Cada vez más profesionales de la nutrición proponen cambiar el enfoque. La alimentación saludable ya no se entiende únicamente por la cantidad de verduras que consumimos o por evitar determinados productos, sino también por la manera en que nos relacionamos con la comida. Porque comer no es solo incorporar nutrientes: también es compartir una mesa, celebrar, sostener tradiciones, crear recuerdos y encontrar placer.
Claro que una alimentación basada en alimentos de buena calidad nutricional sigue siendo importante. Sin embargo, convertir esa elección en una obligación permanente puede alejarnos del verdadero objetivo: construir hábitos sostenibles. La flexibilidad, lejos de ser un fracaso, forma parte de una alimentación equilibrada. Un cumpleaños, unas vacaciones, una salida con amigos o simplemente el deseo de disfrutar un plato favorito también tienen lugar dentro de un estilo de vida saludable.
Esa mirada implica dejar de pensar que existe una única manera correcta de comer. No todas las personas necesitan la misma cantidad de comidas al día ni las mismas porciones. Tampoco el cuerpo pide siempre lo mismo. Hay momentos de mayor gasto energético, etapas del ciclo hormonal, jornadas más activas o días en los que simplemente aparece más apetito. Escuchar esas señales también es una forma de cuidar la salud.
Quizás uno de los mayores desafíos de esta época sea volver a confiar en el propio cuerpo. Durante años aprendimos a desconfiar del hambre, a ignorar la saciedad y a buscar respuestas en aplicaciones, dietas o fórmulas externas. Sin embargo, el organismo posee mecanismos de autorregulación que muchas veces quedan silenciados por la cultura de la restricción y la culpa.

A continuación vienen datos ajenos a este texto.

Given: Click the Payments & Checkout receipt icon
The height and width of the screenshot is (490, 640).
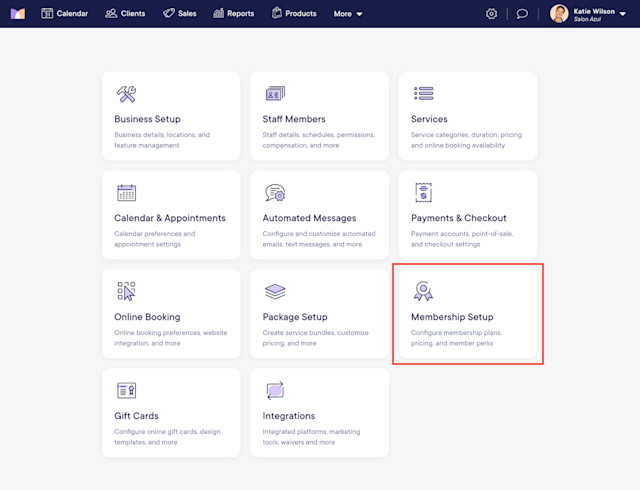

La alimentación merece atención, pero no debería convertirse en el centro de la vida. Cuando cada comida se transforma en una evaluación constante, el bienestar pierde espacio. En cambio, preguntarnos qué necesitamos en este momento, qué nos hace sentir bien y qué podemos sostener en el tiempo suele ser un camino mucho más amable.
Tal vez redefinir qué significa comer sano no tenga tanto que ver con alcanzar la perfección, sino con encontrar un equilibrio posible. Uno que incluya alimentos nutritivos, pero también encuentros, celebraciones, antojos y el disfrute de sentarse a la mesa sin culpa. Porque, al fin y al cabo, alimentarse también es una forma de vivir.